Beyond BLS briefly summarizes articles, reports, working papers, and other works published outside BLS on broad topics of interest to MLR readers.

January 2023

Autoenrollment’s effect on health insurance coverage

Summary written by: Jonas Trostle

When it comes to acquiring health insurance, a small hassle can make a big difference. In “Reducing ordeals through automatic enrollment: evidence from a health insurance exchange” (National Bureau of Economic Research, Working Paper 30781, December 2022), Mark Shepard and Myles Wagner seek to quantify how much autoenrollment into a health insurance plan changes the number of people who are uninsured. The two authors find that autoenrollment of eligible residents increased new enrollment by 48 percent and steady-state enrollment by 32 percent.
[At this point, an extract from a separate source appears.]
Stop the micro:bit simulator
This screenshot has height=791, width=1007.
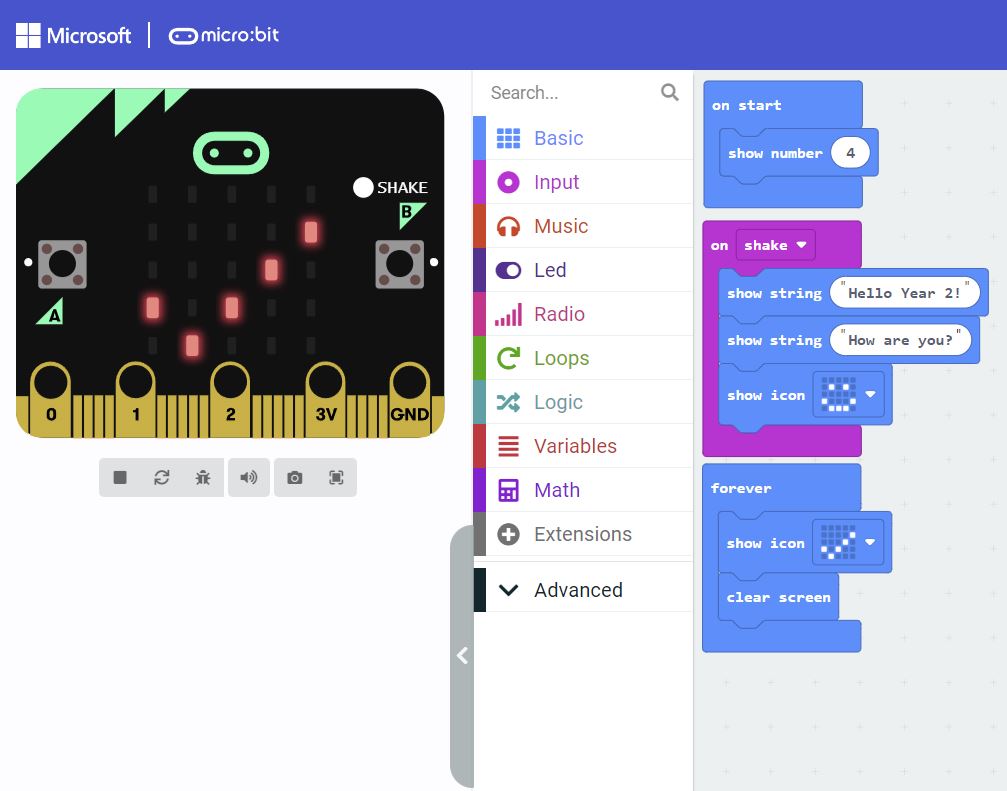120,477
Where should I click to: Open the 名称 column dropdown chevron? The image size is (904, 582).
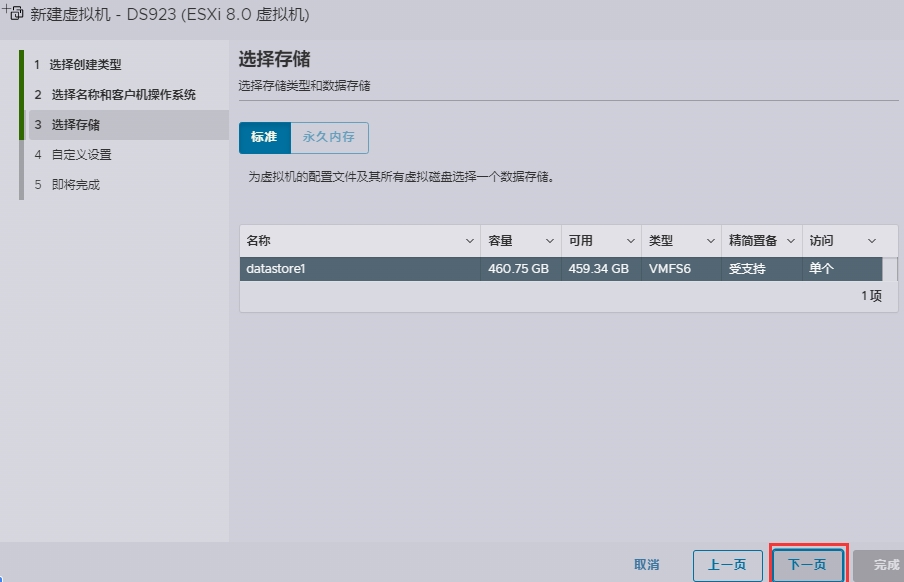(470, 241)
Shepard and Wagner use “de-identified” data collected between fiscal years 2007 and 2014 from the Commonwealth Care health insurance exchange in Massachusetts. Using a difference-in-difference design that took advantage of a change in autoenrollment policy for only a part of the population in 2010, they calculate that autoenrollment changed not only the number of new enrollees but also the demographic characteristics of the new enrollees. Broken down into two groups, new enrollees who enrolled on their own versus new enrollees who were autoenrolled, those who were autoenrolled were generally younger, healthier, and spent less on healthcare.

The authors explain that sometimes adding “ordeals” (also called “hassles” or “friction”) can improve the selection of customers into certain services. This concept, named ordeal targeting, however, does not work well in health insurance markets. In those markets, the people who are most likely to be excluded by the ordeals are those who are less likely to seek healthcare. The authors find that “when subjected to a small hassle, about one-third of qualified individuals simply fail to take up health insurance.” This exodus of the young and healthy, caused by not autoenrolling eligible residents after 2010, leads to 15 percent higher costs for those who have health insurance.

Overall, given the level of new enrollment, Shepard and Wagner find that autoenrollment was quite competitive with increased subsidies. Compared with the cost of subsidization, the cost of autoenrolling a new enrollee was 36 percent to 40 percent lower. The authors say that, in practice, autoenrollment can complement more common methods of increasing enrollment. With an estimated 40 percent to 50 percent of the uninsured in the United States currently eligible for fully subsidized coverage, the U.S. uninsured rate could be reduced by half with autoenrollment.